Time October 28th, 2015 in 2015 Fall, College Study Abroad, England, First Generation Scholars | No Comments by

Back home, my family and friends still have each other and life goes on as usual. The only difference for them is that I’m a long way from home. My parents, boyfriend, gran, and one of my aunts have taken it the hardest. I text my parents through an app and Skype, message my boyfriend through another app, and keep my gran and aunt updated with frequent pictures and posts on Facebook. I miss them all terribly. I text my parents every day or two and message with my boyfriend daily. I also have a weekly appointment to talk with my parents on Skype, and we usually talk for an hour or two, just talking and spending time with each other. At first it was really hard, seeing them made me really sad and homesick the first few weeks, but as I settled in here and made friends and started having a life here at school, it got easier to talk with them back home. I still miss them all terribly, but having ties here makes being away from them easier.
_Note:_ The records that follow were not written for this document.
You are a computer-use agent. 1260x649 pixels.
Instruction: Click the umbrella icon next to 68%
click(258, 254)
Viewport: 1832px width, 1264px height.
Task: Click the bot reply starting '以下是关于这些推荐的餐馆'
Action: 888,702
One of the hardest things to deal with is the homesickness. Most days it isn’t too bad, but sometimes it just suddenly hits really hard. One of the things I’ve found that helps is staying busy. I’m in 3 societies (clubs), I read a lot, and I hang out with my housemates. The more involved you are in life on campus, the easier it is to fend off being so homesick. When I do get really homesick, though, I talk to someone from home. Either by messaging them and sending pictures back and forth or Skyping. Just knowing that someone from home is paying attention to you and getting that reminder that they’re ok and you are too helps. Another thing that helps is to remember that the feeling will pass and in a few months you’ll be back home with everyone and everything you love.

 

Some helpful apps: What’s app (both parties have to have the app, uses data on both sides to text/message), GroupMe (you can text people, the app uses data and assigns you a random number from the same area as whoever you’re texting so you need to identify yourself the first time. If both people have the app it works better), Skype (video chats and messaging), Facebook Messenger. All of these apps are free and there are many more out there.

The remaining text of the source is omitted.